Впрочем, даже если горе не служит нашим поставщиком, открывая нам материю произведения, оно полезно, ибо подталкивает к ней. Воображение и мысль — восхитительные машины, но становятся инертными. Тогда страдание приводит их в действие. И женщины, позирующие для скорби, дают частые сеансы в той мастерской, куда мы заходим только в эти времена, мастерской нашей души! Это время — словно бы картина нашей жизни, ее различных горестей. Ибо горести тоже состоят из многих, и только успеешь подумать, что скорбь улеглась, как придет новая. Новая в полном смысле этого слова; может быть потому, что непредвиденные ситуации позволяют нам теснее соприкоснуться с нашей сутью, и скорбные дилеммы, возникающие в любви ежеминутно, учат нас и, одна за одной, раскрывают материю, из которой мы созданы. И когда Франсуаза, которая видела, что Альбертина входит ко мне через все открытые двери, словно собака, везде наводит беспорядок, разоряет меня, приносит мне столько огорчений, говорила мне (к тому времени я написал целый ряд статей и сделал несколько переводов): «Вот вместо этой девицы, на которую он всё время угробил, барин взял бы себе что ли секретаря какого-нибудь толкового, а тот бы разобрал его бумажища!», — я, наверное, ошибался, находя ее слова разумными. Отнимая мое время, принося мне страдания, Альбертина, быть может, была мне более полезна, даже с литературной точки зрения, чем секретарь, который привел бы в порядок «мои бумажища»[149]

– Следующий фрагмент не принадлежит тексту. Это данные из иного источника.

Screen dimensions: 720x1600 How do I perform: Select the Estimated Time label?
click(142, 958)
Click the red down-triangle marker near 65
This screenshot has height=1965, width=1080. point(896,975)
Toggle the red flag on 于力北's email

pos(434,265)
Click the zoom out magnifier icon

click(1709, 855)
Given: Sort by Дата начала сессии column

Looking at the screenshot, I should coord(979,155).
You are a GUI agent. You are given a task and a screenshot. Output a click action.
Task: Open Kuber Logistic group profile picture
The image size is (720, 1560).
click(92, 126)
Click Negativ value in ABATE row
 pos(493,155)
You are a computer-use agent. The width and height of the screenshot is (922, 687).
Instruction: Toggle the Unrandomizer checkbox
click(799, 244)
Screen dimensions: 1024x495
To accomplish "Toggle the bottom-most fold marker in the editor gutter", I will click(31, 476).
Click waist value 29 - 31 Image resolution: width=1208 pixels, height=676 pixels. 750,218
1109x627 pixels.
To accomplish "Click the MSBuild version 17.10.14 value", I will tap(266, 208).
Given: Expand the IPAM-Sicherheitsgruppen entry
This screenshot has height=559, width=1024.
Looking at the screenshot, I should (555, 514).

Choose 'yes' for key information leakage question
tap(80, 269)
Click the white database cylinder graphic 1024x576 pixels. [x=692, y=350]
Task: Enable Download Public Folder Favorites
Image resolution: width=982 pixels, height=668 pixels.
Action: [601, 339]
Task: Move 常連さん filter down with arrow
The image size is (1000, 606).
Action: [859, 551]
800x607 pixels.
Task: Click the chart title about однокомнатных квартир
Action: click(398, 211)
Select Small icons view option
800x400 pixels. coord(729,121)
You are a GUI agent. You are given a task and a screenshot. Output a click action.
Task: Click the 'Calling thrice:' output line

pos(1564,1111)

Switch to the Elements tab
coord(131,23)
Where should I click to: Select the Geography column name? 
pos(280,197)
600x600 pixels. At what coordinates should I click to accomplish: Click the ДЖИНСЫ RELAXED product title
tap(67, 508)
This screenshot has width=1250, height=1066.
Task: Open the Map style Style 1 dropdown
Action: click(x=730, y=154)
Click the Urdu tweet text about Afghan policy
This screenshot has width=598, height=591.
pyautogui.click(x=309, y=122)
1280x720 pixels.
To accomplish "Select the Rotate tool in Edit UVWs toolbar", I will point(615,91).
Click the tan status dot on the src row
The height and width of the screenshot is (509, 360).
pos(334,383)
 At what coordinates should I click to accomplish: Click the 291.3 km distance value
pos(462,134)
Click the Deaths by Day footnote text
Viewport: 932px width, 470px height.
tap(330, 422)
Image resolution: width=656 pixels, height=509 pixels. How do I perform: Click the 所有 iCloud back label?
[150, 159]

. Впрочем, для такого нелепого существа (в природе это место определено человеку), которое не может любить не страдая, и которому нужны горести, чтобы познать истины, жизнь рано или поздно станет в тягость. Счастливые года суть потерянные года; чтобы работать, мы ждем страданий. Идея предваряющей беды ассоциируется с идеей работы; мы боимся каждого нового произведения, думая о скорбях, которые надлежит претерпеть, чтобы его придумать. И поскольку понятно, что страдание — это лучшее, что встречается в жизни, мы думаем о смерти без ужаса, почти как об освобождении.Даже если это было мне не по нраву, следовало также учесть, что куда чаще не мы играем с жизнью, подыскивая людей для книг, но всё совершается наоборот. Столь благородный пример Вертера был, увы, не для меня. Ни на секунду не веря, что Альбертина любит меня, из-за нее я двадцать раз хотел покончить с собой, я разорился, я заболел. Когда речь идет о работе, мы скрупулезны, мы вникаем в мельчайшие детали, мы отбрасываем всё, что не является истиной. Но если речь идет всего лишь о жизни, мы терзаем себя и теряем силы, изводим себя домыслами. Но поистине, только из жилы этих измышлений (если прошли года быть поэтом) можно извлечь немного истины. Горести — это мрачные, ненавистные слуги, мы с ними сражаемся, мы им всё больше проигрываем, слуги ужасные, не подлежащие замене, но они ведут нас подземными дорогами к истине и смерти. Блажен тот, кто встретил первую раньше второй, для кого, сколь бы ни были они близки друг от друга, час истины пробьет прежде смертного часа.
Даже самые незначительные эпизоды моего прошлого, я понял также, наставляли меня в идеализме, и сегодня я мог воспользоваться этим уроком. Разве не показали мне встречи, в частности, с г‑ном де Шарлю, еще до того, как его германофильство преподнесло мне тот же урок, и намного наглядней, чем любовь к г‑же де Германт, Альбертине, чем любовь Сен-Лу к Рашели, что сама по себе материя безразлична, что ее можно полностью заполнить мыслью; эту истину феномен сексуальной инверсии, столь плохо понятый, столь напрасно порицаемый, проясняет даже лучше, чем уже довольно поучительный феномен любви. Любовь показывает нам, как красота уже не любимой нами женщины ускользает от нее и вселяется в лицо, которое другим покажется безобразным, и нам самим когда-нибудь разонравится; но не более ли поразительно видеть, как она, снискав почтение знатного барина, прикажет ему тотчас расстаться с прекрасной принцессой и переселится под фуражку контролера омнибуса? Разве мое удивление, всякий раз, когда я видел на Елисейских полях, на улице, на пляже лицо Жильберты, г‑жи де Германт, Альбертины, не доказывало, что память расходится с первоначальным впечатлением, всё дальше от него удаляясь? не было и часа в моей жизни, который не учил бы меня, что только грубое и ошибочное восприятие приписывает явления предмету, тогда как всё содержится в духе; час, когда я впервые оплакал смерть моей бабушки, пробил только тогда, когда ее смерть вошла в мою мысль, то есть много лет спустя после ее смертного часа.